- What you need to do:
Search the material for the word "computer" and copy each line that holds it.

=== Begin Enclosure ===

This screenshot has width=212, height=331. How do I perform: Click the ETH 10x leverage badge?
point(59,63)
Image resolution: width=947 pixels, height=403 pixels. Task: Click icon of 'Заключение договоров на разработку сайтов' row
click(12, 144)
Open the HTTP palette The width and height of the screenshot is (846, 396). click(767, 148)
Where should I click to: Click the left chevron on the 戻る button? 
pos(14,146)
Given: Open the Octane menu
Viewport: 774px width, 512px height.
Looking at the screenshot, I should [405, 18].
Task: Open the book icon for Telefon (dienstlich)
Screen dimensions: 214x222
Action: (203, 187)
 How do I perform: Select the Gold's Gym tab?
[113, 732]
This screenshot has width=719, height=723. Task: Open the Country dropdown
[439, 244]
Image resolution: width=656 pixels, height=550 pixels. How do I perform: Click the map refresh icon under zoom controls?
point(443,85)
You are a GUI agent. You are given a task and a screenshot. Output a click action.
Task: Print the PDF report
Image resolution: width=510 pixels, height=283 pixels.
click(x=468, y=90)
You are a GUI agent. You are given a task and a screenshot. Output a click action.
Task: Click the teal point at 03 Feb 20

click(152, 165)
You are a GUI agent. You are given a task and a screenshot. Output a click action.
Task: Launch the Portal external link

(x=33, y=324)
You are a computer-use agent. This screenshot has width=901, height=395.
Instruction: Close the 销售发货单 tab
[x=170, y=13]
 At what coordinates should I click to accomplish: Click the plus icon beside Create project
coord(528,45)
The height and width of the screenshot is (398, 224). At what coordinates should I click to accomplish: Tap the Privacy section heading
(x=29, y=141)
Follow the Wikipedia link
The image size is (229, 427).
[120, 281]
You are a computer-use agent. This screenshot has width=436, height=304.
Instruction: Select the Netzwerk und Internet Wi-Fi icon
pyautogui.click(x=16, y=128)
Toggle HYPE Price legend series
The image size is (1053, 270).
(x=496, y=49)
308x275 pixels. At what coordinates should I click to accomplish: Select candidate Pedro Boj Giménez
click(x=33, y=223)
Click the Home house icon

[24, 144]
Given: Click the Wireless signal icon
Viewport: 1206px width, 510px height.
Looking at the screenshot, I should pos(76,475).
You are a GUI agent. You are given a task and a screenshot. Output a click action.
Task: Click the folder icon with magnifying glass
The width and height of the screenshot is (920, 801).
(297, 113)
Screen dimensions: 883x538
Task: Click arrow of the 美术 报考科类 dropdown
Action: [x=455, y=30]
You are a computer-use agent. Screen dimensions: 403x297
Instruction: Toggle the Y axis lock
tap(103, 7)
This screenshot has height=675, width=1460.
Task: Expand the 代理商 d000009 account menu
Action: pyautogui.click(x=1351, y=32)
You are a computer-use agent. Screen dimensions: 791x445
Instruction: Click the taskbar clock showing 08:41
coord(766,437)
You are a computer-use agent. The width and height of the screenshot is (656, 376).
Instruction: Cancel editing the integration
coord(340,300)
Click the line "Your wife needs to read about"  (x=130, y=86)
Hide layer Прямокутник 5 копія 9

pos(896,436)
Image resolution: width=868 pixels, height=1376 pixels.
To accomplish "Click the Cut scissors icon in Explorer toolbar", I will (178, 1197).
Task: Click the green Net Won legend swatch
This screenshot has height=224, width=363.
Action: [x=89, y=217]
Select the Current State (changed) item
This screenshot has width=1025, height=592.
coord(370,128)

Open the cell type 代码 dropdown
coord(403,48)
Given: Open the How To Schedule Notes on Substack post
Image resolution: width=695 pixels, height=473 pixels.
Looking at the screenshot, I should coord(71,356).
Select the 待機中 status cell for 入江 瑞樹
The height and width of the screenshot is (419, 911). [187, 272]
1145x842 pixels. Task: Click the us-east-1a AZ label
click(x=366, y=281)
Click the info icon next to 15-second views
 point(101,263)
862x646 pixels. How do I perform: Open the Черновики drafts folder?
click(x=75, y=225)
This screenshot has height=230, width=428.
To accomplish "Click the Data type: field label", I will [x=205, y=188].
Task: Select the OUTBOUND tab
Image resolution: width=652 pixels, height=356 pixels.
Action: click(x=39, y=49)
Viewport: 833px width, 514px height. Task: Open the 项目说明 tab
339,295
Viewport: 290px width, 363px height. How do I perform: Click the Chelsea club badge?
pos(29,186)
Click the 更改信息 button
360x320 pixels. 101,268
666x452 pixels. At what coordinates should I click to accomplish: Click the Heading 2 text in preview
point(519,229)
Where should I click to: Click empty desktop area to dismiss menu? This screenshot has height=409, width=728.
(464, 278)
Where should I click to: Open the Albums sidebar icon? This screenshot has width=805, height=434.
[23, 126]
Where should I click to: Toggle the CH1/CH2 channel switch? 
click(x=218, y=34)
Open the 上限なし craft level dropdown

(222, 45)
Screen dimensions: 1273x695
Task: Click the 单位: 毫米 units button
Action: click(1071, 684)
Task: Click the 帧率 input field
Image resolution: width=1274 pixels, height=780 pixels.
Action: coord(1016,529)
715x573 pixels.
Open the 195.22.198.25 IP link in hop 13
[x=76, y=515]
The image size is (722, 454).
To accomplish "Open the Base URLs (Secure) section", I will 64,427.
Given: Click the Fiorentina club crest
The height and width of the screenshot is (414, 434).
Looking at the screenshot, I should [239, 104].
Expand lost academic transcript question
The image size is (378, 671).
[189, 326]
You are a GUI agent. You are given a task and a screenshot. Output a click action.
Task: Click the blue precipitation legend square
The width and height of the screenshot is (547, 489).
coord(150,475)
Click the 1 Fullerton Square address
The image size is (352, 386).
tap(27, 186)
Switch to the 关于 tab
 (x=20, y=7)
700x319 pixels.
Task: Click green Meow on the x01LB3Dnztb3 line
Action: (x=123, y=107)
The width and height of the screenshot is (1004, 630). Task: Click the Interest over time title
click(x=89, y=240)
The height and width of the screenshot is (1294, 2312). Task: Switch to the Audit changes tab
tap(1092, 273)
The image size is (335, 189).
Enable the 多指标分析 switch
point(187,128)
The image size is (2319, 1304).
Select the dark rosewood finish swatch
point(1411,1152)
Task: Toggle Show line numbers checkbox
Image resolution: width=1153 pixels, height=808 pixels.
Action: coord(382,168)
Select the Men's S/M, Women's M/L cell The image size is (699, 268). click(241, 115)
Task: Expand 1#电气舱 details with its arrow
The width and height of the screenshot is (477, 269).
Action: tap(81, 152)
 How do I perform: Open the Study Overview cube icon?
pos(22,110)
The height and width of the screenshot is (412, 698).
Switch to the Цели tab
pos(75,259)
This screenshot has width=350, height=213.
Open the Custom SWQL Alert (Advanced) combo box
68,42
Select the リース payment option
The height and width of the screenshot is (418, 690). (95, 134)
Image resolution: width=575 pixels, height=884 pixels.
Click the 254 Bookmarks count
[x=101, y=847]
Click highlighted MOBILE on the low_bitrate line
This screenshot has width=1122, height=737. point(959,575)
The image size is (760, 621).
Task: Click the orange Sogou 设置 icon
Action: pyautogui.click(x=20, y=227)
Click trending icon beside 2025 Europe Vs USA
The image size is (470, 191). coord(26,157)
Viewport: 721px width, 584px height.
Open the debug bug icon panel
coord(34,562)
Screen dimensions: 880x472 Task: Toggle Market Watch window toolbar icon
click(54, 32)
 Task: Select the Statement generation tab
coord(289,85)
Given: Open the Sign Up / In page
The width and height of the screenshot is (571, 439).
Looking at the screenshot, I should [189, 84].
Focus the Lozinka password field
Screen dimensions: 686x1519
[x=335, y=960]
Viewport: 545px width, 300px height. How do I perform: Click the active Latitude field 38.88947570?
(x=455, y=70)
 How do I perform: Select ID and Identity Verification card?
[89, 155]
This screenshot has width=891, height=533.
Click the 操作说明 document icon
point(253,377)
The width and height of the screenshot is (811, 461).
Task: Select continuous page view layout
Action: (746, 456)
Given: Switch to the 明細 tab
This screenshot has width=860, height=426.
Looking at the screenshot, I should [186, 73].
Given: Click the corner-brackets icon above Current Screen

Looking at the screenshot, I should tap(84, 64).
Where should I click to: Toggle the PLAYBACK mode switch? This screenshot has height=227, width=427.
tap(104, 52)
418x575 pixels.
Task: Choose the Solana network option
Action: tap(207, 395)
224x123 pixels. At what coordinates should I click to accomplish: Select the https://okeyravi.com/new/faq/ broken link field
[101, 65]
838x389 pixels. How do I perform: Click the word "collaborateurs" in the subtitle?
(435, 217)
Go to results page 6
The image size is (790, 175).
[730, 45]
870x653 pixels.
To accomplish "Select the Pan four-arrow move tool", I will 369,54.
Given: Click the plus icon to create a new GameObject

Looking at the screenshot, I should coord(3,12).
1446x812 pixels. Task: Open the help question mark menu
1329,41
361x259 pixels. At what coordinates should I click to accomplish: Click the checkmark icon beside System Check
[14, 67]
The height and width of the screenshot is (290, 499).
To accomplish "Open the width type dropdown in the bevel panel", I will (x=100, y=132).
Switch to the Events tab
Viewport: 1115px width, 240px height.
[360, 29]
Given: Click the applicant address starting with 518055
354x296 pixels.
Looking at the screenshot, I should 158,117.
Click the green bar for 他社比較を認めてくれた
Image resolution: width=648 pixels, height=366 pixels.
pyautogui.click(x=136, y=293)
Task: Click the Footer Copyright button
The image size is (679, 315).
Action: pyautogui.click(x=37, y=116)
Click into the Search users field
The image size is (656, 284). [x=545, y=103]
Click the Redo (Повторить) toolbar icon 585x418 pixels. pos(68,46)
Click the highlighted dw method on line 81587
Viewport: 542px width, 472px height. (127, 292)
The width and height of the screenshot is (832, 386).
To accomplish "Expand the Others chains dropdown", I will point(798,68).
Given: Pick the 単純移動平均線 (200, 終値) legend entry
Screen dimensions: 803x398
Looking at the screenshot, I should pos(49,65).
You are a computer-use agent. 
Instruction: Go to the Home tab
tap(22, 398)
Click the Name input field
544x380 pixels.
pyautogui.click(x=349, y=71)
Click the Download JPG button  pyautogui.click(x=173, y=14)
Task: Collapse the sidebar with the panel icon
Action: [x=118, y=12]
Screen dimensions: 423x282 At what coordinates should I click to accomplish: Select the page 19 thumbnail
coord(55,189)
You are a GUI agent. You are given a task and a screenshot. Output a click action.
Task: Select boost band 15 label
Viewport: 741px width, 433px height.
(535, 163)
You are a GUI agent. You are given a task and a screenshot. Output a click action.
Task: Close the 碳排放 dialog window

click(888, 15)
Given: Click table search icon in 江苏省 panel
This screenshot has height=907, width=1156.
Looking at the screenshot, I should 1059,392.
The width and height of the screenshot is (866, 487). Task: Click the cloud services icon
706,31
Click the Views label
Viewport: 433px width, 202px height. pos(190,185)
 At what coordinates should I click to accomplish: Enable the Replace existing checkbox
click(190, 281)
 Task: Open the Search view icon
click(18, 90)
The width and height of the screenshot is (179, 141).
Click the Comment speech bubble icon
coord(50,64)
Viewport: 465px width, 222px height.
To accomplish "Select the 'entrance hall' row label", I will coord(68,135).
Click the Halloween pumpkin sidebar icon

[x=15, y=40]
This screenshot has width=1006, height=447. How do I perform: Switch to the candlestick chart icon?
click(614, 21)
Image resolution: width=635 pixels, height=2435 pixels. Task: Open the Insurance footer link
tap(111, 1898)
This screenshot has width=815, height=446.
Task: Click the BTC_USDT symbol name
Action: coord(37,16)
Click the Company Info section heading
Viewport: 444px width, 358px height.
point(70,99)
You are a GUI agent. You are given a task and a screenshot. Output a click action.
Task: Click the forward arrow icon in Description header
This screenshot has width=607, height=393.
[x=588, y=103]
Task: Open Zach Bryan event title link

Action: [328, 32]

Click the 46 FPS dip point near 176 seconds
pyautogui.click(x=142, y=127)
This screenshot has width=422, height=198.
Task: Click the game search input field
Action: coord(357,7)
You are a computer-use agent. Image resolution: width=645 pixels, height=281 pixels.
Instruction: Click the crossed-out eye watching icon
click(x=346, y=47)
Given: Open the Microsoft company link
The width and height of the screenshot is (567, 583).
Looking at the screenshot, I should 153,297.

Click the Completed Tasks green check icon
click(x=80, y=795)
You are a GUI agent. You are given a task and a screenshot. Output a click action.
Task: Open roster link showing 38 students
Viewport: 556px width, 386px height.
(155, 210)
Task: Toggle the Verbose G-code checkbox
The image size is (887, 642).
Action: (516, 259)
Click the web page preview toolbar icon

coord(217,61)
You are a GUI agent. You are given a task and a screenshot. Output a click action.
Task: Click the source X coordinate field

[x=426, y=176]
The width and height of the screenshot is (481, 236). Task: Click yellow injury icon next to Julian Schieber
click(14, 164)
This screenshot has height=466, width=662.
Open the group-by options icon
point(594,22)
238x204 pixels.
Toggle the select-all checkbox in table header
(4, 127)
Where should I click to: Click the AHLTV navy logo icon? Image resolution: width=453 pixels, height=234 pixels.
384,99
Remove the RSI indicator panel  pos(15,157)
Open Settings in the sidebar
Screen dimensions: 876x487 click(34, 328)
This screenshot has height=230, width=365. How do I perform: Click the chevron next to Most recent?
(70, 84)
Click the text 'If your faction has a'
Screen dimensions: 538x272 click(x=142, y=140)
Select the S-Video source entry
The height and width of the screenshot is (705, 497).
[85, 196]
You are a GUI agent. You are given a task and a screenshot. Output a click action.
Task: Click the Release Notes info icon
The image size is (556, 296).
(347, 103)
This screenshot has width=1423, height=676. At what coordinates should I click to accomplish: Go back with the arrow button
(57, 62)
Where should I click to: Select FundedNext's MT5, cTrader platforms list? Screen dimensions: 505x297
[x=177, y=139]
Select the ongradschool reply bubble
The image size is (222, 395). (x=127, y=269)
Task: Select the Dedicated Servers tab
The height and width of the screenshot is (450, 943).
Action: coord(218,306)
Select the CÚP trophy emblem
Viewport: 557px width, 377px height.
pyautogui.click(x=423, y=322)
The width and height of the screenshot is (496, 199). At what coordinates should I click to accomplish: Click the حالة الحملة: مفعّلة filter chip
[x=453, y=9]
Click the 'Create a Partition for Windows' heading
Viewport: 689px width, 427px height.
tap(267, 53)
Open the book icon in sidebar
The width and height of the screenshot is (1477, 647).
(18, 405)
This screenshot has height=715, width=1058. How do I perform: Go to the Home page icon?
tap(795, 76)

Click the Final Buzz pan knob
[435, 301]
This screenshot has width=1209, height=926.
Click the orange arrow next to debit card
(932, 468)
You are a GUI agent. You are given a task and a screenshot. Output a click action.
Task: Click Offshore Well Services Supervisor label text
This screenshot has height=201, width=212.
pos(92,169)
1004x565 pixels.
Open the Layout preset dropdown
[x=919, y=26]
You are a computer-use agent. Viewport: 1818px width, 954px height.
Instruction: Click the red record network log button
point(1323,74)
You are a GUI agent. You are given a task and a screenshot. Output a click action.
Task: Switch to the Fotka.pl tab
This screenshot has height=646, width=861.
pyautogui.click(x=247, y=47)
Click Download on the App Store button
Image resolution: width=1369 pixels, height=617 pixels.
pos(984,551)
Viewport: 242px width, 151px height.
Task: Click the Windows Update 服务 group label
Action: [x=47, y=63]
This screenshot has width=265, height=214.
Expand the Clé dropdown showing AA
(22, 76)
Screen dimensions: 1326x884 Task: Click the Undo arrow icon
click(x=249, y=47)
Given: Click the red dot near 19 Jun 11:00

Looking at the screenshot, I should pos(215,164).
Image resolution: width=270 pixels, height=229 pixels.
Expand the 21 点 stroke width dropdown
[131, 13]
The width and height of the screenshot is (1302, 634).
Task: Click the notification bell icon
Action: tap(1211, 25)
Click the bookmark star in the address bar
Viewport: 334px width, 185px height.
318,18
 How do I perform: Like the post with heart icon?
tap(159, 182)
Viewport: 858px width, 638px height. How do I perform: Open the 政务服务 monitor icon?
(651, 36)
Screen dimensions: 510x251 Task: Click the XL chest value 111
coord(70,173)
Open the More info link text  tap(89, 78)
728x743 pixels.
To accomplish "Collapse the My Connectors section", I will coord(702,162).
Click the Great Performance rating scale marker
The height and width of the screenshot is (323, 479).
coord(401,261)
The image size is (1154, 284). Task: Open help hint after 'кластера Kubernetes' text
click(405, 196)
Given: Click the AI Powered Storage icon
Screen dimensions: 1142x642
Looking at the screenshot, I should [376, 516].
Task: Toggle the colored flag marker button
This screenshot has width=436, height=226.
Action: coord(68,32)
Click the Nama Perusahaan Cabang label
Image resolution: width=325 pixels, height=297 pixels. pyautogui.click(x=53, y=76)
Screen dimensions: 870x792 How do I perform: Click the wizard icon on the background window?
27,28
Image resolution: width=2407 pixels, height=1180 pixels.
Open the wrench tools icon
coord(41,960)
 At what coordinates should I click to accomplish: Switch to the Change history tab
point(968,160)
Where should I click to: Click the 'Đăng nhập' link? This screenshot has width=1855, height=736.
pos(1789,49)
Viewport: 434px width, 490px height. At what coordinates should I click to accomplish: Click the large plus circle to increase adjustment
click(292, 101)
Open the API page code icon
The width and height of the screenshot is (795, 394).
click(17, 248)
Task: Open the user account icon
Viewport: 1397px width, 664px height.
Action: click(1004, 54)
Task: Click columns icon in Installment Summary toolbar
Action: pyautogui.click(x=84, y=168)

=== End Enclosure ===

- Output:
You are a computer-use agent. This screenshot has width=901, height=395.
You are a computer-use agent. This screenshot has width=436, height=304.
You are a computer-use agent. Screen dimensions: 403x297
You are a computer-use agent. Screen dimensions: 791x445
You are a computer-use agent. The width and height of the screenshot is (656, 376).
You are a computer-use agent. 
You are a computer-use agent. Image resolution: width=645 pixels, height=281 pixels.
You are a computer-use agent. Viewport: 1818px width, 954px height.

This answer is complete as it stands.